A vueltas con la historia
¿Debe un músico hacerse cargo de toda la historia de la música para saber en qué momento preciso de la evolución se encuentra? En uno de sus raptos de provocación, Glenn Gould contestó rotundamente que sí y comparó a los colegas que no lo hicieran con esas estrellas del rock que se niegan a aprender lectura musical y solfeo.
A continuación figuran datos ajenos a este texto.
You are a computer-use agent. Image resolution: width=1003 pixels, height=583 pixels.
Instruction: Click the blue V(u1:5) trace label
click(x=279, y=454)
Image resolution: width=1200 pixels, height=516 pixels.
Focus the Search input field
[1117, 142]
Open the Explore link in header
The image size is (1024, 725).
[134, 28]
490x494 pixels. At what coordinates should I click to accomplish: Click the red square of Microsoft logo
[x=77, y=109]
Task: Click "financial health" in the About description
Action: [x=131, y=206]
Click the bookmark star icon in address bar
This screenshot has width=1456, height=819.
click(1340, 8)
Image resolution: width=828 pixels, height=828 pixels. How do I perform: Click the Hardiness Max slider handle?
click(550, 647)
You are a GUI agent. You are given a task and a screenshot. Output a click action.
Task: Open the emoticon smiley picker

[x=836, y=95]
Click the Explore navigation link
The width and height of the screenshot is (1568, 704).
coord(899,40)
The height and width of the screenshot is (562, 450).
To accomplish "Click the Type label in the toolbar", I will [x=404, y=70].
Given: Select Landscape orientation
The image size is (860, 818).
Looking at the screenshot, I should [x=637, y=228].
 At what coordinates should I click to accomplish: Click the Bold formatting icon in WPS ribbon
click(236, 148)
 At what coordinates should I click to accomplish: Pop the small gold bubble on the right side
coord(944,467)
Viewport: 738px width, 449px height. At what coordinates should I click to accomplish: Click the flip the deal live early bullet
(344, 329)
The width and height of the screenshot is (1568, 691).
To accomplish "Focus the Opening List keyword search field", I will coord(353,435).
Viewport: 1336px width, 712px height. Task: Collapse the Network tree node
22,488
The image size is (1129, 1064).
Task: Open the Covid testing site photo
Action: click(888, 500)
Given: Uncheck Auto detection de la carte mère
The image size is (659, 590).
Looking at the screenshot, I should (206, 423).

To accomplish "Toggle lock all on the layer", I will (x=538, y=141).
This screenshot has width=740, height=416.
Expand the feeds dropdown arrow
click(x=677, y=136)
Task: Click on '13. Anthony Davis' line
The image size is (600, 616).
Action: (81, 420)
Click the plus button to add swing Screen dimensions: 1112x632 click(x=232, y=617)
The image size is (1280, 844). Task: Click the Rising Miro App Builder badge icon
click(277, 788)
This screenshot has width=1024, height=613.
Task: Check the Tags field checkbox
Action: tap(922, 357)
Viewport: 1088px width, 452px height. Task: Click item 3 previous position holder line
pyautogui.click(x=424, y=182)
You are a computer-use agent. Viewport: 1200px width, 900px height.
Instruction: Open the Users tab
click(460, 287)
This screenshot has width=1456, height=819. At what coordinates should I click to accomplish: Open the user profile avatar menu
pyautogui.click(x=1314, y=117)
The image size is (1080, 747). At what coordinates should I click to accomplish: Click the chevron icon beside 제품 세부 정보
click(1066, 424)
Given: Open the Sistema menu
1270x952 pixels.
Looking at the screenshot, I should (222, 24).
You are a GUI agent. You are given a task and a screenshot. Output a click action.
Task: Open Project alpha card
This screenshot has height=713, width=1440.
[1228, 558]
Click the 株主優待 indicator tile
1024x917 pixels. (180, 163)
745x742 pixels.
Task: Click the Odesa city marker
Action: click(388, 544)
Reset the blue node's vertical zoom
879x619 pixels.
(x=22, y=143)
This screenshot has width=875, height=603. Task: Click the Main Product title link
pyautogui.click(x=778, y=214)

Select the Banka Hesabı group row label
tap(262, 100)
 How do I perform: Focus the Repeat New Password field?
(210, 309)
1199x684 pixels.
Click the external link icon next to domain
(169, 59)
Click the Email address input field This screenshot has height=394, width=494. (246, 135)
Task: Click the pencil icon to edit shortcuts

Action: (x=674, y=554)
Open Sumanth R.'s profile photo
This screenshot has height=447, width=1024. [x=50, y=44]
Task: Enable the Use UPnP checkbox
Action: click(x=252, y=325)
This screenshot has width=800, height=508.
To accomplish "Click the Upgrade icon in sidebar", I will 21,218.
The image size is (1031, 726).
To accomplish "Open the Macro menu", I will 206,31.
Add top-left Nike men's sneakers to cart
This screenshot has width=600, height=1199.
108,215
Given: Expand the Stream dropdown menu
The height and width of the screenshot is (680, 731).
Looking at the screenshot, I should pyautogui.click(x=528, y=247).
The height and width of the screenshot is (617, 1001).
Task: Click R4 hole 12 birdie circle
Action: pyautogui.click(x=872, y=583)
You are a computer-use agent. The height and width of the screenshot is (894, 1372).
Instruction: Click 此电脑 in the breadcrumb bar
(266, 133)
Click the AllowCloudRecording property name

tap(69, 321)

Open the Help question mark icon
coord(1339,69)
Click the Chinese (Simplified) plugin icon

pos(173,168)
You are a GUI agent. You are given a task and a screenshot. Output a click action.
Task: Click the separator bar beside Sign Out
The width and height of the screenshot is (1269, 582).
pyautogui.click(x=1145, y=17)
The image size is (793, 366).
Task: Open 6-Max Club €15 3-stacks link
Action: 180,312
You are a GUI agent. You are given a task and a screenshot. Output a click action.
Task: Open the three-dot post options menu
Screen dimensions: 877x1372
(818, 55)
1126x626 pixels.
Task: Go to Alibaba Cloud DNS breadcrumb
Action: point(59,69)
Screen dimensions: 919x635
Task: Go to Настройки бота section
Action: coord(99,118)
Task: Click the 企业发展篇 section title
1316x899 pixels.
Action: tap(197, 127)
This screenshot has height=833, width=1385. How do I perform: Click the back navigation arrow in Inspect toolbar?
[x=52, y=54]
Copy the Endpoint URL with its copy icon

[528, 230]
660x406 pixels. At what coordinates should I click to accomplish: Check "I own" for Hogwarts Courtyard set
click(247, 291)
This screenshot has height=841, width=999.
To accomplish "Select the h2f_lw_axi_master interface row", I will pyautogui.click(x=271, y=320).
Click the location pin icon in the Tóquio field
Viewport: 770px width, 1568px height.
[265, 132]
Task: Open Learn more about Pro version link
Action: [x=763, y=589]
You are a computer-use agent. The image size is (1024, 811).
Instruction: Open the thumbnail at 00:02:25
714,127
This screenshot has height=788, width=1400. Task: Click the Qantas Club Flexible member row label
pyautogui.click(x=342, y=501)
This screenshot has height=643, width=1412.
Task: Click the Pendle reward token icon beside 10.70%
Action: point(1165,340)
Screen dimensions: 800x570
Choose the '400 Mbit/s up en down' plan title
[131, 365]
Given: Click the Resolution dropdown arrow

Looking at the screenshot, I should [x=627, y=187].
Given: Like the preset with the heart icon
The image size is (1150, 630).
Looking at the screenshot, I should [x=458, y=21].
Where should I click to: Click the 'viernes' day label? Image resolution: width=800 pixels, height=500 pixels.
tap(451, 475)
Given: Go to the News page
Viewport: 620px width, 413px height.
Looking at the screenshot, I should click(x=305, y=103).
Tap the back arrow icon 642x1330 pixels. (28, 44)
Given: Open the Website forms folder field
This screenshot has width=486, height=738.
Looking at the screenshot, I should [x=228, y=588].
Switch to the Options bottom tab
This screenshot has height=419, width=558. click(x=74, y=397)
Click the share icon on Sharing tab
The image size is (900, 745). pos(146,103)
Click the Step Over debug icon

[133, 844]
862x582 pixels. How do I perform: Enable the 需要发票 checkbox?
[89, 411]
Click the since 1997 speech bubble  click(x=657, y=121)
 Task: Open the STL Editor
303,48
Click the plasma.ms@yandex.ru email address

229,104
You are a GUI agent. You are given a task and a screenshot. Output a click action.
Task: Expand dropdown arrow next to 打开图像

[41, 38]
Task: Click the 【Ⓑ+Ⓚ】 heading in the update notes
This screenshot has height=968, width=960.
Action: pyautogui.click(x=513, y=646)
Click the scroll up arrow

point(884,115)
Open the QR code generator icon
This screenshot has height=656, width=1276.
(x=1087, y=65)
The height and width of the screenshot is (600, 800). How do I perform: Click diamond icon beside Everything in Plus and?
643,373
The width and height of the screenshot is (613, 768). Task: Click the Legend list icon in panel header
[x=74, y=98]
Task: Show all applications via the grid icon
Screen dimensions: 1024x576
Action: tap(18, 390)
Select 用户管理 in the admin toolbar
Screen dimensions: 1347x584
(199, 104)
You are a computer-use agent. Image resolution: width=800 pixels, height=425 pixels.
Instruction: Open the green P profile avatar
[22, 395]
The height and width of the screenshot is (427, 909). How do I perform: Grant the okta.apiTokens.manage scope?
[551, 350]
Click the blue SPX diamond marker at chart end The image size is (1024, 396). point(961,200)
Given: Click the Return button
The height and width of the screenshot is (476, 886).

La cosa estuvo clara hasta el siglo XIX, acaso porque la historia de la música era más corta que hoy. O porque dominaban las ideas de progreso y para dejar atrás lo antiguo había que conocerlo. O porque el código del clasicismo parecía excesivamente claro y preceptivo visto desde la libertad romántica. Pero después vino el siglo XX, coleccionista de anacronismos y destructor de la fe en el progreso lineal de la historia. Entonces Stravinski, con exquisito utillaje, nos llevó a la prehistoria. Y los compositores de los locos veintes mezclaron su sabiduría académica con las simplezas del barracón de feria. Y los nacionalistas marcharon hacia la ingenuidad de las fuentes inmemoriales. Y las vanguardias derogaron pura y simplemente todo el pasado, declarándolo inválido.
Hoy podemos hacer música de hoy – valga la redundancia – aplicando soluciones modales de la llamada música antigua. También, retornar a los orígenes imaginarios del arte sonoro, o sea al ruido. La melodía de largo desarrollo permanece en el género musical más popular de estos días, la opereta americana, llevando a su lado, sin el menor sonrojo, a osciladores electroacústicos y sintetizadores informáticos.
¿No será que el arte empieza a cada rato, con su enigmática frescura, y que se vale de lo que más le vale? Tiene historia, a la vez que salta sobre el tiempo en una promesa de perduración que, en sus mejores momentos, nos produce el éxtasis de la eternidad.